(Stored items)

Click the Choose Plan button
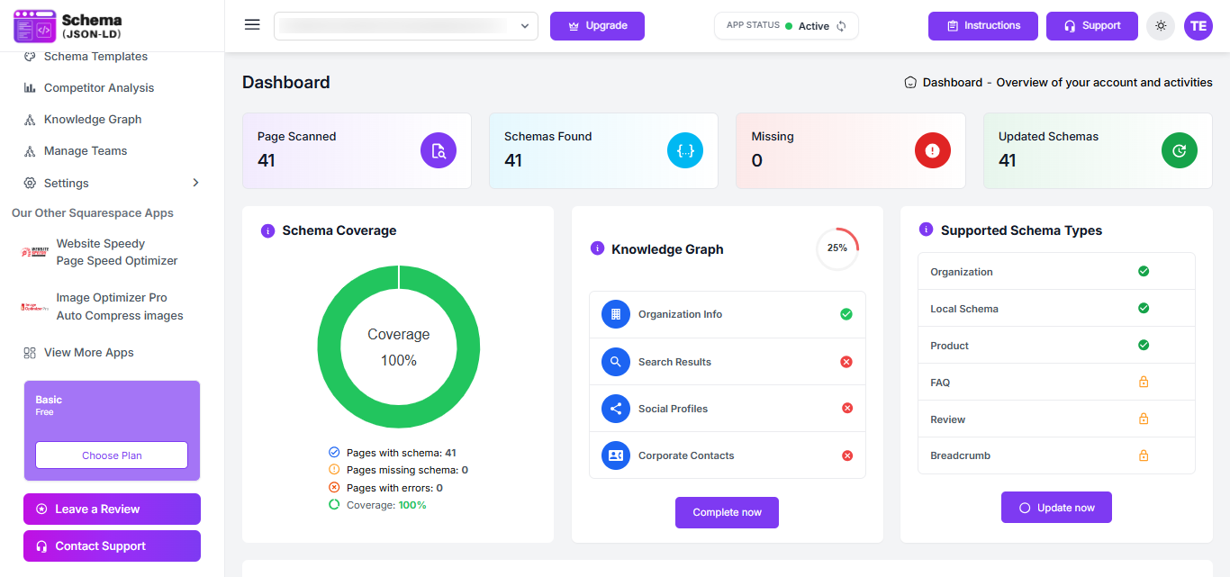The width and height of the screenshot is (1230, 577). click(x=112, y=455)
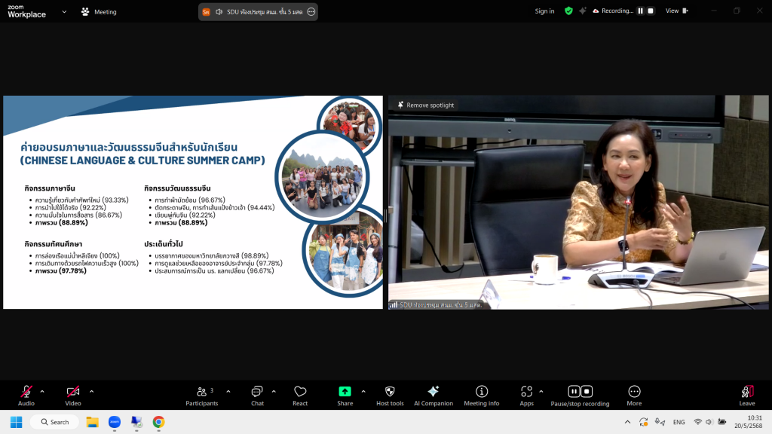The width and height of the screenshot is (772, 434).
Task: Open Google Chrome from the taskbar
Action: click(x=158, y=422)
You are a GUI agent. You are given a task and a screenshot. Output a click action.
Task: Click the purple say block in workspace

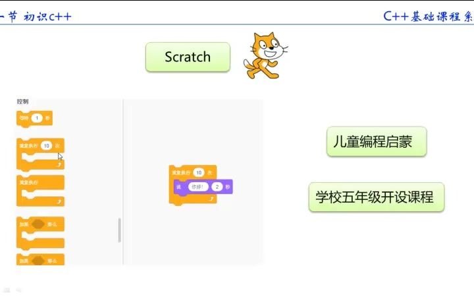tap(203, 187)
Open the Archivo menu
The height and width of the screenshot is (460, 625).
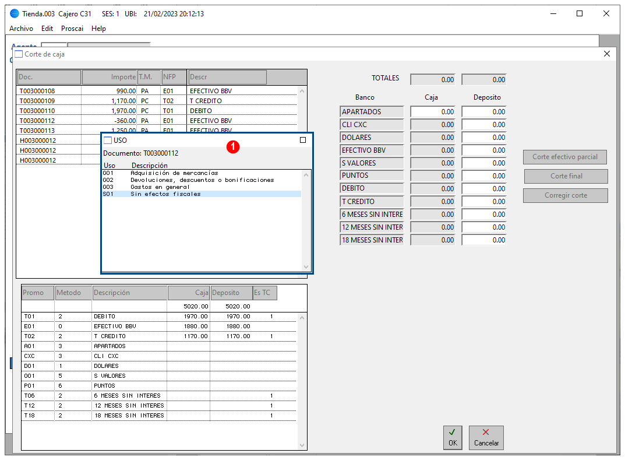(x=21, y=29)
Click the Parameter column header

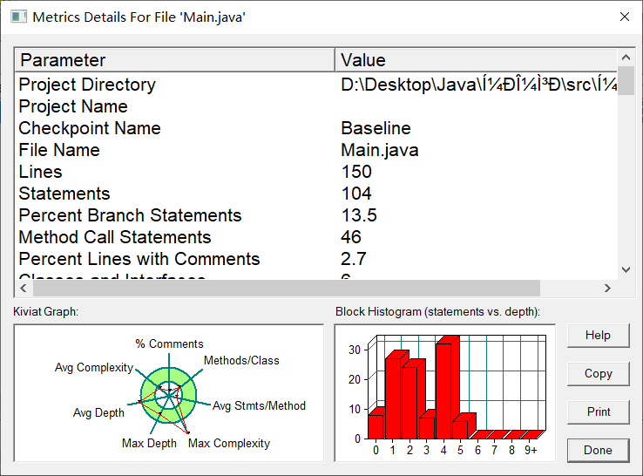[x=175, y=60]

--

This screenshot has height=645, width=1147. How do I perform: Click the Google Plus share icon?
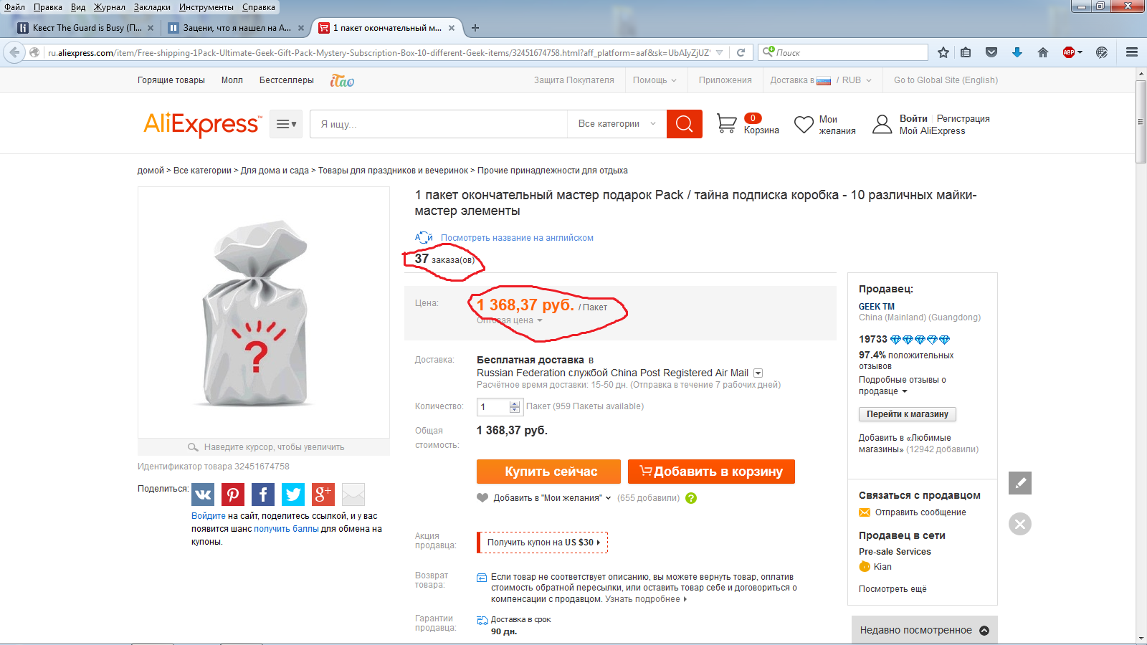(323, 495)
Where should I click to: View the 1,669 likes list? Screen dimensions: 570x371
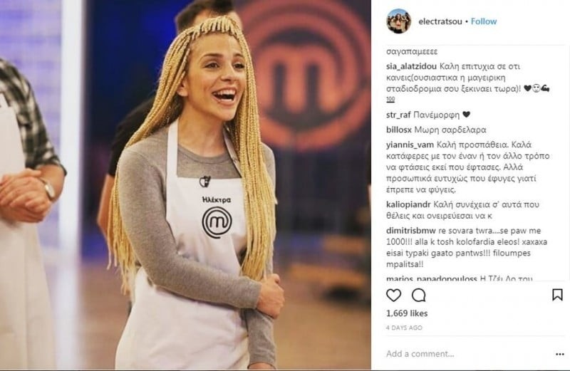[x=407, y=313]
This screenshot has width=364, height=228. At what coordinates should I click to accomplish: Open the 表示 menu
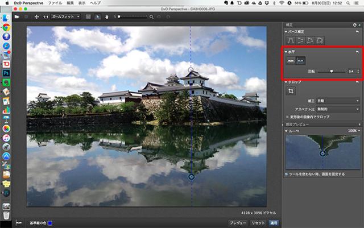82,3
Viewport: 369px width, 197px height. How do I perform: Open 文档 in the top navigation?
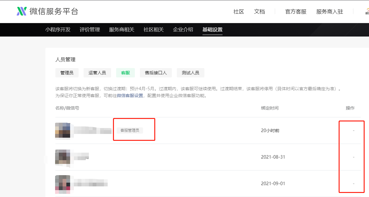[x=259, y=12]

--

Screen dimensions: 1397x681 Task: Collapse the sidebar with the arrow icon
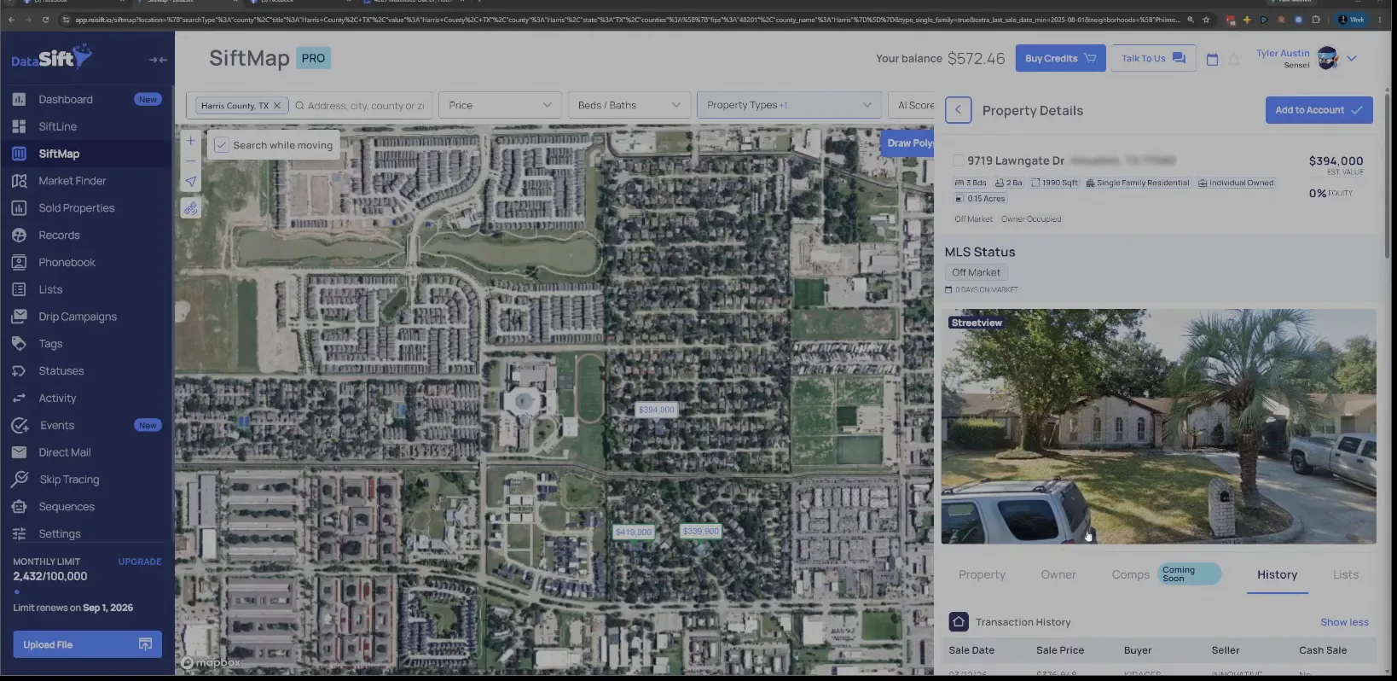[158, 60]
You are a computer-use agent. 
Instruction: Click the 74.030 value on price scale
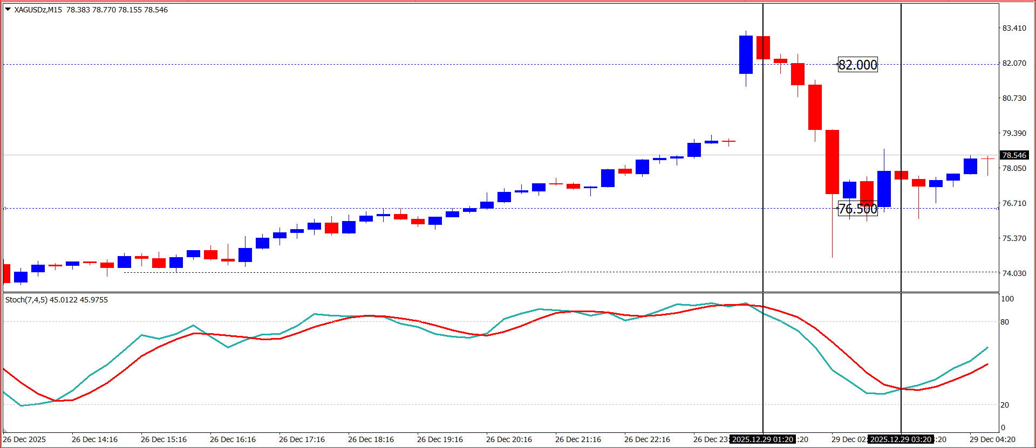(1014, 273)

Prompt
In the entries above, find each line with "agent" and list it.

Exercise result
You are a GUI agent. You are given a task and a screenshot. Output a click action.
You are a computer-use agent. 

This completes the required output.